Among the entries below, one stretch runs from the line that contains "Linkedin] (198, 506)" through the line that contains "Report a Laser Strike? (46, 1647)". Repeat that stretch exactly, ends included, and only that.

The records:
_____
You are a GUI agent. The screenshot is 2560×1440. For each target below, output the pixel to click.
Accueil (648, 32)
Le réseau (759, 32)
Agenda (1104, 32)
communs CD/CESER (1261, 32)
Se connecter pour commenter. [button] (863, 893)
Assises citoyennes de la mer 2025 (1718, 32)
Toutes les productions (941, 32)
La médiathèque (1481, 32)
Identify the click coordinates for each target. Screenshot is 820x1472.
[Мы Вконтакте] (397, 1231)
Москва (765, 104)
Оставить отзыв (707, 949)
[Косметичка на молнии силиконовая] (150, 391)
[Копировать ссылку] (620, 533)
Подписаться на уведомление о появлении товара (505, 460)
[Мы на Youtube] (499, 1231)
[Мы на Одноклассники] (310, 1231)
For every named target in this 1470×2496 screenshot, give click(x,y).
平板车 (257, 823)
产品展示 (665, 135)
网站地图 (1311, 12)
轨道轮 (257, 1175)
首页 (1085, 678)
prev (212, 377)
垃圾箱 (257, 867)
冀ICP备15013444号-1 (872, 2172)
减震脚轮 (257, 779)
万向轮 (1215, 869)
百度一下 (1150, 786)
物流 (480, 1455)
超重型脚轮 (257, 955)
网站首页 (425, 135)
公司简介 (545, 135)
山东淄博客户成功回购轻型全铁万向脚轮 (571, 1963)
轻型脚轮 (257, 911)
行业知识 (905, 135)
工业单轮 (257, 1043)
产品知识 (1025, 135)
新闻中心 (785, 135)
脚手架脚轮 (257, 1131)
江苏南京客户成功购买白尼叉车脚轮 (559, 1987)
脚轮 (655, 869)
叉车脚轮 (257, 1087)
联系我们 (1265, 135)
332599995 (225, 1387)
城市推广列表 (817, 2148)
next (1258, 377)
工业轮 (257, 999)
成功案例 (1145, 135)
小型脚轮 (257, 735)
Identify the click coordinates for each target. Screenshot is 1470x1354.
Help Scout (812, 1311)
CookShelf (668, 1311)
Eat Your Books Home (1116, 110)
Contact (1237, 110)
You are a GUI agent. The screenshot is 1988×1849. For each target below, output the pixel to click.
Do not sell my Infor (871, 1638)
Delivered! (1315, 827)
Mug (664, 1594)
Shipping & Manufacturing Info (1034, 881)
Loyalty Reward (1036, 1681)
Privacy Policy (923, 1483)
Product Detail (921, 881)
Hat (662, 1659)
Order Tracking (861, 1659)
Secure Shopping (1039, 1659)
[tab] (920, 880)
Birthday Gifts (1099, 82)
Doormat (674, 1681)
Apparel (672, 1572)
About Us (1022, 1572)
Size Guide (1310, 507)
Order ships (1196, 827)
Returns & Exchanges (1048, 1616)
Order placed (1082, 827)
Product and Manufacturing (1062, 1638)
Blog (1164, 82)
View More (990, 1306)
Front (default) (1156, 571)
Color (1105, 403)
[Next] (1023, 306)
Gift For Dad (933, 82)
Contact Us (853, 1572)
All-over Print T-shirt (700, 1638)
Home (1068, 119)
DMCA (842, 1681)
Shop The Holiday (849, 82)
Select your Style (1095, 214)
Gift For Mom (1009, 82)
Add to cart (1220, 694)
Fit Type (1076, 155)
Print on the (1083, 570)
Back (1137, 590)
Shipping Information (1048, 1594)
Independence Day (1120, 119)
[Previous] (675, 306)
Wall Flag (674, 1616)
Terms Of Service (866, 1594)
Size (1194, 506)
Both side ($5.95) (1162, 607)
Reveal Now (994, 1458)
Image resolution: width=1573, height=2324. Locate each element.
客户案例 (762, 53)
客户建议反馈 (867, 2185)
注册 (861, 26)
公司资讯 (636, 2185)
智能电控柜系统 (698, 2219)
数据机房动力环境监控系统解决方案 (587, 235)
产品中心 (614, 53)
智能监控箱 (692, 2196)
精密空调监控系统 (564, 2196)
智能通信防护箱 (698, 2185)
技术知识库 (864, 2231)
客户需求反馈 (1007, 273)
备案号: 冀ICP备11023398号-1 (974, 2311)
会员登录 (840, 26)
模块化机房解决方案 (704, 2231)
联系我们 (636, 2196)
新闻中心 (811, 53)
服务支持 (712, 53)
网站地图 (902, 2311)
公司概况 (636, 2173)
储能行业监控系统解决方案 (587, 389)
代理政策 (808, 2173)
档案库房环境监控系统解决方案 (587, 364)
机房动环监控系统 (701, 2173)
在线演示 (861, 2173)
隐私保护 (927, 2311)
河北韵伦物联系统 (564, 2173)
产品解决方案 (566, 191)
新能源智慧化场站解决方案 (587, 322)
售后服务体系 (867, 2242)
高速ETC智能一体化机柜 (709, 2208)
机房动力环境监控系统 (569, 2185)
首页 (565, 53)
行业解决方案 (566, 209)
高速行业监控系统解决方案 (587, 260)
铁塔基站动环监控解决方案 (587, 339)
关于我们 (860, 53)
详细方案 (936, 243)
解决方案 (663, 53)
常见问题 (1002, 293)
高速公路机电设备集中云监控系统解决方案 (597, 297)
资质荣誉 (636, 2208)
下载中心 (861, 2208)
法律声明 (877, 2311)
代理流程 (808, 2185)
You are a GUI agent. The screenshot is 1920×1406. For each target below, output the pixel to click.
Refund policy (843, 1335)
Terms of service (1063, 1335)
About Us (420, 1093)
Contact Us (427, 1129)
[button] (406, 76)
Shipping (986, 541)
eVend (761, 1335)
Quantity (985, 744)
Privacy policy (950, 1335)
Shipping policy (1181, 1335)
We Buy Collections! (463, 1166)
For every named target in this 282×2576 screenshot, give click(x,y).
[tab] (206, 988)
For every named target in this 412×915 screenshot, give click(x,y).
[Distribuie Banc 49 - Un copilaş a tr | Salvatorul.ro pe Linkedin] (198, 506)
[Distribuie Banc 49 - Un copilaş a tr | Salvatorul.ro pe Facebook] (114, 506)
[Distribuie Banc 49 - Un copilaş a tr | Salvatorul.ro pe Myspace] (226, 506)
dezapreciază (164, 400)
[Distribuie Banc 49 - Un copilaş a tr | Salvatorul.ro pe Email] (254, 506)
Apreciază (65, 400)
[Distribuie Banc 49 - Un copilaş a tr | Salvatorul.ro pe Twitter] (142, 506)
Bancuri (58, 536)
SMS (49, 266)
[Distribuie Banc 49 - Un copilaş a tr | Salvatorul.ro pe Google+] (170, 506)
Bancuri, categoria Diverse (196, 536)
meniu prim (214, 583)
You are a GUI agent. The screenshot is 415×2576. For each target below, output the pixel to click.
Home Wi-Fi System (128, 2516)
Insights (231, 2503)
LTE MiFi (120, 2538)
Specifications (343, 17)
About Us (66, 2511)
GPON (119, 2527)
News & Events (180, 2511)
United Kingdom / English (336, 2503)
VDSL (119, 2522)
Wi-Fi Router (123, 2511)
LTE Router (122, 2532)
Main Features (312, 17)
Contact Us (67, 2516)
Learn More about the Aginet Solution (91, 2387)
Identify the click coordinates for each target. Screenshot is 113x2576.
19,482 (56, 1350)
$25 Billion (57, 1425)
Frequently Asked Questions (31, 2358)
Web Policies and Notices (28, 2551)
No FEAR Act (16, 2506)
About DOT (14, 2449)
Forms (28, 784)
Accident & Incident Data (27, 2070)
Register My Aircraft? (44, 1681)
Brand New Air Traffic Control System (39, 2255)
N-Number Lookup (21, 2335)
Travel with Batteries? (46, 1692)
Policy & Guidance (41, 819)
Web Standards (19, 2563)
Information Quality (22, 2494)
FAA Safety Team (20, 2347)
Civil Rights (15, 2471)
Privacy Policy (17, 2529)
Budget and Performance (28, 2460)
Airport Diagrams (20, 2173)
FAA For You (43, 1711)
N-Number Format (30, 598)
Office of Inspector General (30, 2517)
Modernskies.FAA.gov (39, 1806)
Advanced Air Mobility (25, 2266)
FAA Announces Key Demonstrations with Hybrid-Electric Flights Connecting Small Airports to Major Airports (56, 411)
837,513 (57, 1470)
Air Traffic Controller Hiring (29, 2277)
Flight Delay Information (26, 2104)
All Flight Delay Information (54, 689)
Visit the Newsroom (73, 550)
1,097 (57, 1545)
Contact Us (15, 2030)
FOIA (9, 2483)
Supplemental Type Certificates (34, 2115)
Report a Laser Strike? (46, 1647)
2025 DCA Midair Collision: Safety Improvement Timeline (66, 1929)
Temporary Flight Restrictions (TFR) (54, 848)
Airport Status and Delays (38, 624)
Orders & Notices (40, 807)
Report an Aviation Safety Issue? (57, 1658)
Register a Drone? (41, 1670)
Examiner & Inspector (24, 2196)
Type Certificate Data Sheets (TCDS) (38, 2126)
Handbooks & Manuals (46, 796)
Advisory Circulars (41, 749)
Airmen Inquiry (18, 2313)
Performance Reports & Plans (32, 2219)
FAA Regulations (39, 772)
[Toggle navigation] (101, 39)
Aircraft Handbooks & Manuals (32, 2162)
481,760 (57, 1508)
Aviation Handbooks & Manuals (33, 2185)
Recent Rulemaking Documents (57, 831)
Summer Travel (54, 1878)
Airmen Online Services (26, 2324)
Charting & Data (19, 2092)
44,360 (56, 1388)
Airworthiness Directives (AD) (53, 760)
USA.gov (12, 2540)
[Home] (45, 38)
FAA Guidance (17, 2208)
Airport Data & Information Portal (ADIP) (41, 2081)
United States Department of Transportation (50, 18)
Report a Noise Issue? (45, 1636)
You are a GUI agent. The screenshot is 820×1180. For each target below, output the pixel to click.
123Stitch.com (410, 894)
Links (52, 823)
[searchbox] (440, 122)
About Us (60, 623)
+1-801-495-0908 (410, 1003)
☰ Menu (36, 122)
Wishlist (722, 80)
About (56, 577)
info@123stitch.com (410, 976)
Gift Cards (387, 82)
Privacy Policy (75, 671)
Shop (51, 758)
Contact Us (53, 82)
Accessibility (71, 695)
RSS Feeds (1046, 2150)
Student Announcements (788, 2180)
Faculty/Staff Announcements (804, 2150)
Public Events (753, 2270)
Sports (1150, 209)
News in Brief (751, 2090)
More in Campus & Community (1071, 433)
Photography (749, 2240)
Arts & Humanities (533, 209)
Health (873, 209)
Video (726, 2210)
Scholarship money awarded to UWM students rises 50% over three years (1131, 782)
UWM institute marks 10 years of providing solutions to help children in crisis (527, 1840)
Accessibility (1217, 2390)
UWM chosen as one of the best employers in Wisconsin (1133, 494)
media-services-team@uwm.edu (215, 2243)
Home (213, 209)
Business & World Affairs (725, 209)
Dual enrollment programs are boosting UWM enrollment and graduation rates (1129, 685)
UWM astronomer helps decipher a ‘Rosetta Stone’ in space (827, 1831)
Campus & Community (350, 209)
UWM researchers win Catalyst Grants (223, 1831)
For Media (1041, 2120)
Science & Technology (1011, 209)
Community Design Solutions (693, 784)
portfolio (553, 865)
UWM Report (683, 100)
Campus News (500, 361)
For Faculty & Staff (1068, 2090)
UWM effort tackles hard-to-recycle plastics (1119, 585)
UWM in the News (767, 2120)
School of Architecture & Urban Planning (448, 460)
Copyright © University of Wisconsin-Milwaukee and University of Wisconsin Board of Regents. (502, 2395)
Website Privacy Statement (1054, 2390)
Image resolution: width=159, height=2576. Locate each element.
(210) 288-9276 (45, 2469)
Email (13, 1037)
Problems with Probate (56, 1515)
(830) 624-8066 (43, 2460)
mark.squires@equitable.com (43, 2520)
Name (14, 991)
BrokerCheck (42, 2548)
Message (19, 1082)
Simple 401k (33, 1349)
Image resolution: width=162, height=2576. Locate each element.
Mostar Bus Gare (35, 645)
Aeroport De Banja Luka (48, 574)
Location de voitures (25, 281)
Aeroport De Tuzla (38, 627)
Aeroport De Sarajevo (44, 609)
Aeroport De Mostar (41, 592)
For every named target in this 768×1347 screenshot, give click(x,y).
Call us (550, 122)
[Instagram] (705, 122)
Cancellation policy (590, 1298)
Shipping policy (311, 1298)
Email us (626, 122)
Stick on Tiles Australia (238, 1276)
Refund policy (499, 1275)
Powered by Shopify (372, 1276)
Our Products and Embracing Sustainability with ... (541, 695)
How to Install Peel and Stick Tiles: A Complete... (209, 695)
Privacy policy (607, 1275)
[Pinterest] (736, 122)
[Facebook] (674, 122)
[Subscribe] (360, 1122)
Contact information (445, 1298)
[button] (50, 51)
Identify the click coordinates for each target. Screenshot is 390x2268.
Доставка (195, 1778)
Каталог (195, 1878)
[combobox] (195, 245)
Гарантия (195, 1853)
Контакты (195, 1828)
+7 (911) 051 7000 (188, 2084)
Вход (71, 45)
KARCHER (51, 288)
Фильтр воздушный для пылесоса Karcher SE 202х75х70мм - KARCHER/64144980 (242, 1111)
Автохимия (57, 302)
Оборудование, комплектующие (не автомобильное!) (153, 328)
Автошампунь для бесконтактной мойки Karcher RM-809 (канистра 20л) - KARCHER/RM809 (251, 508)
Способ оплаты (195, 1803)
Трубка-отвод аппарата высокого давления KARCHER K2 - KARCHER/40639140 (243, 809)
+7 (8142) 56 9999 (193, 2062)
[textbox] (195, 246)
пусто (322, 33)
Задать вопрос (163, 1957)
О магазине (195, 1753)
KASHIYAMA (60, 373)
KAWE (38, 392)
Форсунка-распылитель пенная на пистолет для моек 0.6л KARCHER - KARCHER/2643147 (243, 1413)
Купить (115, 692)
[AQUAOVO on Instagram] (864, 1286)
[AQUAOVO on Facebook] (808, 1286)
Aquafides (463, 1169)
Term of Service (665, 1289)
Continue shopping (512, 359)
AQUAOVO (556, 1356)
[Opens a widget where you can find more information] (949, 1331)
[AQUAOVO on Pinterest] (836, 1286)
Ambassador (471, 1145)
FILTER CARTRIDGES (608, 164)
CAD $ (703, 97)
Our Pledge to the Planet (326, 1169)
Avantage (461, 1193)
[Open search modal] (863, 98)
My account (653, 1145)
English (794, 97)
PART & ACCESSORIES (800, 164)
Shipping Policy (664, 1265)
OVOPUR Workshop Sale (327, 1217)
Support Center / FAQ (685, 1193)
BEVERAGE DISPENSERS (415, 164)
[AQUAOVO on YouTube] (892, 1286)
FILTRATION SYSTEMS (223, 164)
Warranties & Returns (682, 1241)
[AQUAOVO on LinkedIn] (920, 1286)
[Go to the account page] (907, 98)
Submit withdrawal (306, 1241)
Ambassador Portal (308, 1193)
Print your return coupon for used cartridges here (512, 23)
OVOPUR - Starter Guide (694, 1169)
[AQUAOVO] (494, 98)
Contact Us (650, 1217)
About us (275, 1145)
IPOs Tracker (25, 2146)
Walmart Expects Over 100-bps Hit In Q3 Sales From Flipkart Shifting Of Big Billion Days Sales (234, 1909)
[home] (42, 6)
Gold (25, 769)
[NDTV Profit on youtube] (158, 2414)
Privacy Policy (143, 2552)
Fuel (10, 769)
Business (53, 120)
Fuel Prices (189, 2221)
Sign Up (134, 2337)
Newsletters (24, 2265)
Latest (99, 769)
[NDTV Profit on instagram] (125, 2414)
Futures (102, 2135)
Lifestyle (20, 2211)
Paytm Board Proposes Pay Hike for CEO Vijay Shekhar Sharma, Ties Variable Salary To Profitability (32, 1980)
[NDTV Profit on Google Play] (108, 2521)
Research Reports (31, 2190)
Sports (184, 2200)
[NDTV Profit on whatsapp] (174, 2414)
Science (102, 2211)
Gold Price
_____
Result of this exercise:
[Distribuie Banc 49 - Un copilaş a tr | Salvatorul.ro pe Linkedin] (198, 506)
[Distribuie Banc 49 - Un copilaş a tr | Salvatorul.ro pe Facebook] (114, 506)
[Distribuie Banc 49 - Un copilaş a tr | Salvatorul.ro pe Myspace] (226, 506)
dezapreciază (164, 400)
[Distribuie Banc 49 - Un copilaş a tr | Salvatorul.ro pe Email] (254, 506)
Apreciază (65, 400)
[Distribuie Banc 49 - Un copilaş a tr | Salvatorul.ro pe Twitter] (142, 506)
Bancuri (58, 536)
SMS (49, 266)
[Distribuie Banc 49 - Un copilaş a tr | Salvatorul.ro pe Google+] (170, 506)
Bancuri, categoria Diverse (196, 536)
meniu prim (214, 583)
You are a GUI agent. The screenshot is 415×2576. For each target below, output the pixel to click.
Home Wi-Fi System (128, 2516)
Insights (231, 2503)
LTE MiFi (120, 2538)
Specifications (343, 17)
About Us (66, 2511)
GPON (119, 2527)
News & Events (180, 2511)
United Kingdom / English (336, 2503)
VDSL (119, 2522)
Wi-Fi Router (123, 2511)
LTE Router (122, 2532)
Main Features (312, 17)
Contact Us (67, 2516)
Learn More about the Aginet Solution (91, 2387)
Identify the click coordinates for each target. Screenshot is 113x2576.
19,482 (56, 1350)
$25 Billion (57, 1425)
Frequently Asked Questions (31, 2358)
Web Policies and Notices (28, 2551)
No FEAR Act (16, 2506)
About DOT (14, 2449)
Forms (28, 784)
Accident & Incident Data (27, 2070)
Register My Aircraft? (44, 1681)
Brand New Air Traffic Control System (39, 2255)
N-Number Lookup (21, 2335)
Travel with Batteries? (46, 1692)
Policy & Guidance (41, 819)
Web Standards (19, 2563)
Information Quality (22, 2494)
FAA Safety Team (20, 2347)
Civil Rights (15, 2471)
Privacy Policy (17, 2529)
Budget and Performance (28, 2460)
Airport Diagrams (20, 2173)
FAA For You (43, 1711)
N-Number Format (30, 598)
Office of Inspector General (30, 2517)
Modernskies.FAA.gov (39, 1806)
Advanced Air Mobility (25, 2266)
FAA Announces Key Demonstrations with Hybrid-Electric Flights Connecting Small Airports to Major Airports (56, 411)
837,513 (57, 1470)
Air Traffic Controller Hiring (29, 2277)
Flight Delay Information (26, 2104)
All Flight Delay Information (54, 689)
Visit the Newsroom (73, 550)
1,097 (57, 1545)
Contact Us (15, 2030)
FOIA (9, 2483)
Supplemental Type Certificates (34, 2115)
Report a Laser Strike? (46, 1647)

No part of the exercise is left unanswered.